Kperogi explains that the rise of Nigerian diasporic media sources was the result of a dearth of critical journalism in Nigeria, a delay in the technological quality of online news sources coming from Nigeria, and the geographic distance (which also serves as protection) of diaspora citizen media practitioners from the homeland. The print media has always been inextricably linked to democracy in Nigeria, and now both online and print sources are central in sustaining Nigeria’s progress toward democracy. Finally, Kperogi’s talk concluded with a discussion of the immense, and possibly undue, influence of the diaspora for Nigerian politics. This influence translates into the government’s viewing of the diaspora, and diasporic concerns, as more legitimate than domestic voices and results in the Nigerian government responding more directly to Nigerian reports from abroad.   

Graduate Student Spotlight

Ben Lowe
M.S. Student, Interdisciplinary Ecology Program
2016-17 FLAS Fellow, Center for African Studies

There is considerable knowledge today about the unprecedented impacts we are having on the earth, its ecosystems, and the critical goods and services they provide. Less understood are the effects these growing pressures have on human societies. In order to increase resiliency and develop appropriate adaptation and conservation strategies, especially among more vulnerable communities, we need to better understand the human dimensions of environmental change. Towards this end, Ben Lowe’s research is focused on Lake Tanganyika in East Africa, where he studies how fishers respond to climate-driven declines in fishery productivity, the key factors influencing their adaptations/mal-adaptations, and the implications of these changes for the broader social-ecological system. As a Masters student in the Interdisciplinary Ecology program (advised by Dr.
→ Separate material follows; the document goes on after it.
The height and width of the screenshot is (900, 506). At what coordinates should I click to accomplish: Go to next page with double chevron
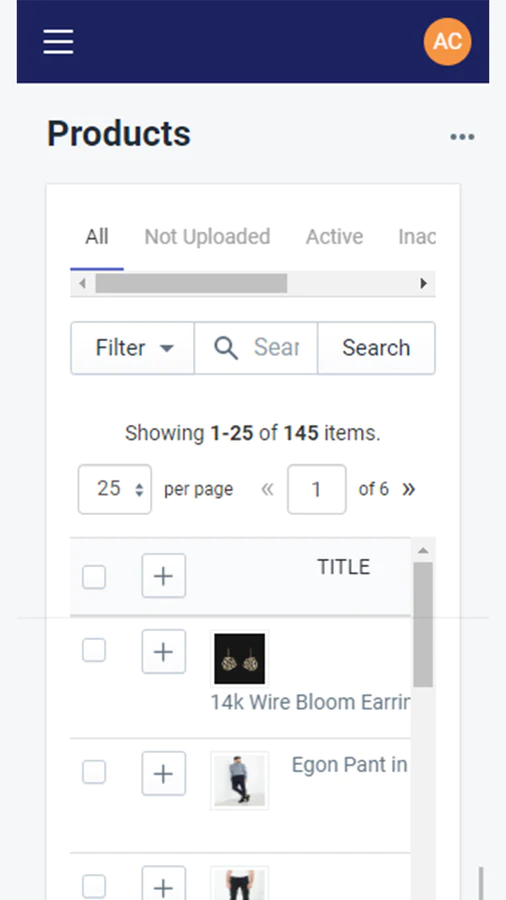pyautogui.click(x=408, y=489)
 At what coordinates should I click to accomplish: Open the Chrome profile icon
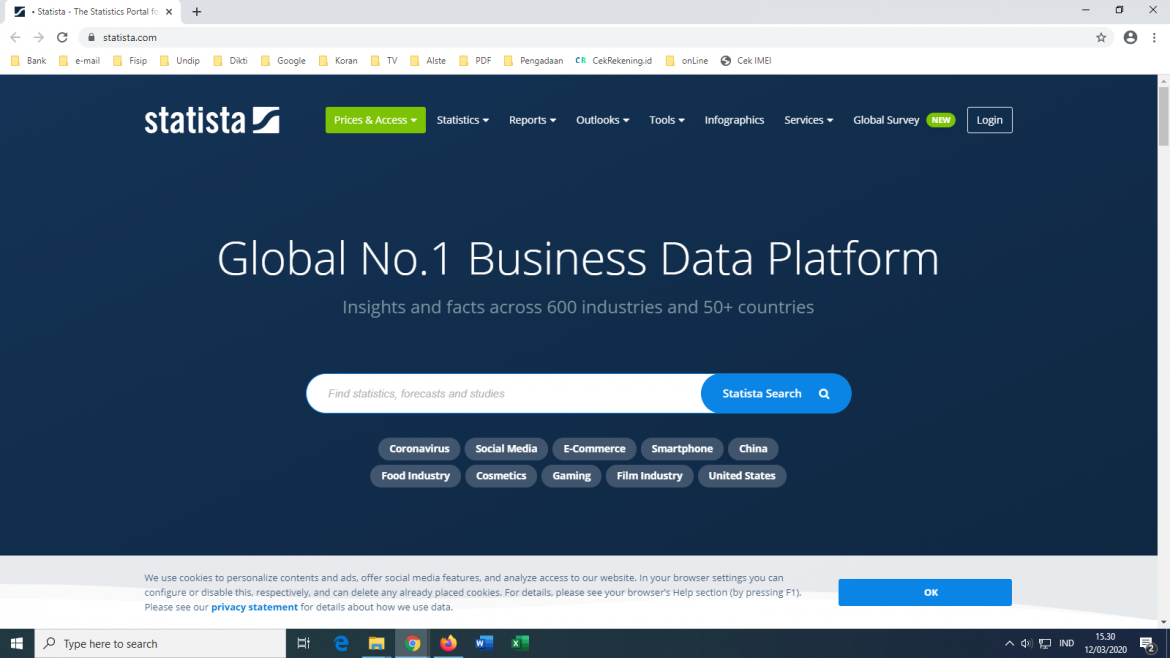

Susan Jacobson in WEC), Lowe is very grateful to have received a 2016-2017 FLAS Fellowship to study Swahili. Developing Swahili language skills is a critical asset for accomplishing his research, which involves conducting surveys and interviews with Swahili speaking fishery stakeholders. The results of this research will contribute to our understanding of how resource users respond to changes in their natural resource base—on Lake Tanganyika and beyond—and will be critical for informing management efforts to improve people’s livelihoods while protecting one of the most unique and biodiverse freshwater ecosystems in the world.